Source records

* * * * * * * * *

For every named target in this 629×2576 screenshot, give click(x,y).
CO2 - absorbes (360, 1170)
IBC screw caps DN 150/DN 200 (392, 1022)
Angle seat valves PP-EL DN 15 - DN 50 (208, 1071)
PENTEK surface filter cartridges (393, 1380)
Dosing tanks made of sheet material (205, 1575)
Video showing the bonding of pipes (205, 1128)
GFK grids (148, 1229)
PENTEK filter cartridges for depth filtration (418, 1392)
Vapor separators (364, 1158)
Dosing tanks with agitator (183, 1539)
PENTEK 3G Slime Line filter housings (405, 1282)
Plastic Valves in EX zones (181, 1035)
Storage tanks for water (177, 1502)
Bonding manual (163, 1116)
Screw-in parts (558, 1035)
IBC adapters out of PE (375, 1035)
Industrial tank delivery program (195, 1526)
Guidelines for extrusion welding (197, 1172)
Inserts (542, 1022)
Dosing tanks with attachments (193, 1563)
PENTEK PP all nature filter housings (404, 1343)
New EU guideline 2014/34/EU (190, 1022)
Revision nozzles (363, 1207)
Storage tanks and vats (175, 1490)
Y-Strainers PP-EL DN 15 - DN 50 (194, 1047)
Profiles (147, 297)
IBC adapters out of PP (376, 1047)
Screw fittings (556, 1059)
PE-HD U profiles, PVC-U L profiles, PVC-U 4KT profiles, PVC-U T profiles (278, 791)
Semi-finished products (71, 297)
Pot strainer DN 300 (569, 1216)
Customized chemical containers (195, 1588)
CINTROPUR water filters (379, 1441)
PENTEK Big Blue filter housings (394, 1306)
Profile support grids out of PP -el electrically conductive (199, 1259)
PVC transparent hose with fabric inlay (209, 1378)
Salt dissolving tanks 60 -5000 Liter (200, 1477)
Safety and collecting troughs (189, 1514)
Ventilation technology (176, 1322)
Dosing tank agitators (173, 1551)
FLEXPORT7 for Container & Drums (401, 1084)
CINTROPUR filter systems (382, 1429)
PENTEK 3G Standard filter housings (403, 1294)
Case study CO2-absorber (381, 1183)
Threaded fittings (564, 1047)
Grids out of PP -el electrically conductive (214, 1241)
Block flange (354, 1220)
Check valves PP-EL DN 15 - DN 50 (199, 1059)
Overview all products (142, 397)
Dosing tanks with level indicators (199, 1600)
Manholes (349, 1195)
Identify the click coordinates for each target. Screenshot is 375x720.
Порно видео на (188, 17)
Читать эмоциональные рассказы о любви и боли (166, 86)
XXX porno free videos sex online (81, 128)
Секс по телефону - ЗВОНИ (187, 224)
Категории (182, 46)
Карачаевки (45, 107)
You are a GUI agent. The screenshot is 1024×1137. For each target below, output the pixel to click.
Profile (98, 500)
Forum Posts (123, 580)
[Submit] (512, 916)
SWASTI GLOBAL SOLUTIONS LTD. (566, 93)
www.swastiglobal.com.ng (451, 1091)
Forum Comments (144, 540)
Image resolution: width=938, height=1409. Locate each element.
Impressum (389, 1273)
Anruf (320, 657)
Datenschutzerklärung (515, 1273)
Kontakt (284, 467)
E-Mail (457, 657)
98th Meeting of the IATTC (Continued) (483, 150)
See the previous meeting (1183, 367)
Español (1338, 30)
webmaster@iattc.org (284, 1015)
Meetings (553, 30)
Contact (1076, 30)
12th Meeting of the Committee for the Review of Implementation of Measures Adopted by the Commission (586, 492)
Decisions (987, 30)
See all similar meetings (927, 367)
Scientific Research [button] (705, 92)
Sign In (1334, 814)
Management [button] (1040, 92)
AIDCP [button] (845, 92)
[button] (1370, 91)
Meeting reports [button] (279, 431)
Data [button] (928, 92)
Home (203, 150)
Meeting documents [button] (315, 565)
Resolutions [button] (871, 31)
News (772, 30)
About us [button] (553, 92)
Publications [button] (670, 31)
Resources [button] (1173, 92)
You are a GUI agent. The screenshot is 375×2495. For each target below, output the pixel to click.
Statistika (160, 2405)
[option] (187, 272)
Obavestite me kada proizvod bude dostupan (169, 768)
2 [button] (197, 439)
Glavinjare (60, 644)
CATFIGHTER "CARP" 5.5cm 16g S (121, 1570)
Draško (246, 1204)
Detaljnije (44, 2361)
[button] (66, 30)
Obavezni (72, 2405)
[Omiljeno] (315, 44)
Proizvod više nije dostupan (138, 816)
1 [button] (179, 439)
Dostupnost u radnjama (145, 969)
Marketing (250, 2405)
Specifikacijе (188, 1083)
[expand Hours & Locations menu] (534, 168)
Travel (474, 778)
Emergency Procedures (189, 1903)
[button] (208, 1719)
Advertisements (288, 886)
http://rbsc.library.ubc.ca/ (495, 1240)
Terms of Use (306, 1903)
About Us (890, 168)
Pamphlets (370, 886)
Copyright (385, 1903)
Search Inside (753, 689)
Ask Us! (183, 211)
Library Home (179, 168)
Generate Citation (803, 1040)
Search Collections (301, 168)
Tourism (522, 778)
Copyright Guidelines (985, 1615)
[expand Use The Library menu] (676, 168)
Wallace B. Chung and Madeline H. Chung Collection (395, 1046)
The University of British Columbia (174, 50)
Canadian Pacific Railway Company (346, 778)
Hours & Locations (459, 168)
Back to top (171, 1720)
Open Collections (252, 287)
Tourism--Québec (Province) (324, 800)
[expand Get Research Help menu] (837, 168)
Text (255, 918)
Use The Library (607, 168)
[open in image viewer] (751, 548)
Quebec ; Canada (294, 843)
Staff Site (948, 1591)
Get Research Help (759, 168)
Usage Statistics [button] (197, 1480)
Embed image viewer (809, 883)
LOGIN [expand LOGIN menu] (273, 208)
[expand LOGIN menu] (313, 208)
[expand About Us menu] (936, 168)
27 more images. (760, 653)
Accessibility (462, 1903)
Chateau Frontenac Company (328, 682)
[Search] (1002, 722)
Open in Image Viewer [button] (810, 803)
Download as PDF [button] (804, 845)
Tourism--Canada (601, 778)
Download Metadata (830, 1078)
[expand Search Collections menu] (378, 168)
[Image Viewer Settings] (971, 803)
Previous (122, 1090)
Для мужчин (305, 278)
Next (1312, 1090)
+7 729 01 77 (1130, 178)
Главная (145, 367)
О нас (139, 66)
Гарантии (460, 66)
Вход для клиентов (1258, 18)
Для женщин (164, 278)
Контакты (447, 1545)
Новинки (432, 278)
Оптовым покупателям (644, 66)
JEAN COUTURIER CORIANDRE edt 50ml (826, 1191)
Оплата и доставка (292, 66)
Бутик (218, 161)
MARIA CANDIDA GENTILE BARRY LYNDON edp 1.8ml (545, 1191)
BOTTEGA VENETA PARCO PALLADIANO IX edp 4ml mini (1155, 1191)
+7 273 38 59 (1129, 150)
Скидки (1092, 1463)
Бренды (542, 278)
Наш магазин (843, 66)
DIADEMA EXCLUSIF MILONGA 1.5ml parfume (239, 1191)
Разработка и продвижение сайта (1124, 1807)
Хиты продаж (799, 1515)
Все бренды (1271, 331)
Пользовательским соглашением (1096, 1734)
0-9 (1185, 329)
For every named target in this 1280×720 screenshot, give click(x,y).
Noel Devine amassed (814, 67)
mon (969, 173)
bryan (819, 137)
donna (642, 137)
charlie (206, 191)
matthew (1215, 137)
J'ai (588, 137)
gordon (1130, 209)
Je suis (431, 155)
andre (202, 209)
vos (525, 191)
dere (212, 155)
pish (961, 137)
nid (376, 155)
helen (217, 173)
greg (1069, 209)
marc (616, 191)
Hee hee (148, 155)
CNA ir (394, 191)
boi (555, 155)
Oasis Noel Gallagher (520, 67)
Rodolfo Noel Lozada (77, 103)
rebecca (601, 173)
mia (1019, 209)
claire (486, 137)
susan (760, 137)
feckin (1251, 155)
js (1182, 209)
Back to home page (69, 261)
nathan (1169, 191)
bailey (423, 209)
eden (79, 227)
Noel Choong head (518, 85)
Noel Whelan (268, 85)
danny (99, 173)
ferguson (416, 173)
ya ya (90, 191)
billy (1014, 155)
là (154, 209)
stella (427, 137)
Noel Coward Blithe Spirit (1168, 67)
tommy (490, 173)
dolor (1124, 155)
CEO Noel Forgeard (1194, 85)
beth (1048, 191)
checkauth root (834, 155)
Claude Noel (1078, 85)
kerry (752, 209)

* * * * * * * * *

Instructions to follow
Copy the listing lines verbatim, starting at the line containing "[expand Get Research Help menu] (837, 168)" and ending at the line containing "0-9 (1185, 329)".

Final answer
[expand Get Research Help menu] (837, 168)
Text (255, 918)
Use The Library (607, 168)
[open in image viewer] (751, 548)
Quebec ; Canada (294, 843)
Staff Site (948, 1591)
Get Research Help (759, 168)
Usage Statistics [button] (197, 1480)
Embed image viewer (809, 883)
LOGIN [expand LOGIN menu] (273, 208)
[expand LOGIN menu] (313, 208)
[expand About Us menu] (936, 168)
27 more images. (760, 653)
Accessibility (462, 1903)
Chateau Frontenac Company (328, 682)
[Search] (1002, 722)
Open in Image Viewer [button] (810, 803)
Download as PDF [button] (804, 845)
Tourism--Canada (601, 778)
Download Metadata (830, 1078)
[expand Search Collections menu] (378, 168)
[Image Viewer Settings] (971, 803)
Previous (122, 1090)
Для мужчин (305, 278)
Next (1312, 1090)
+7 729 01 77 (1130, 178)
Главная (145, 367)
О нас (139, 66)
Гарантии (460, 66)
Вход для клиентов (1258, 18)
Для женщин (164, 278)
Контакты (447, 1545)
Новинки (432, 278)
Оптовым покупателям (644, 66)
JEAN COUTURIER CORIANDRE edt 50ml (826, 1191)
Оплата и доставка (292, 66)
Бутик (218, 161)
MARIA CANDIDA GENTILE BARRY LYNDON edp 1.8ml (545, 1191)
BOTTEGA VENETA PARCO PALLADIANO IX edp 4ml mini (1155, 1191)
+7 273 38 59 (1129, 150)
Скидки (1092, 1463)
Бренды (542, 278)
Наш магазин (843, 66)
DIADEMA EXCLUSIF MILONGA 1.5ml parfume (239, 1191)
Разработка и продвижение сайта (1124, 1807)
Хиты продаж (799, 1515)
Все бренды (1271, 331)
Пользовательским соглашением (1096, 1734)
0-9 (1185, 329)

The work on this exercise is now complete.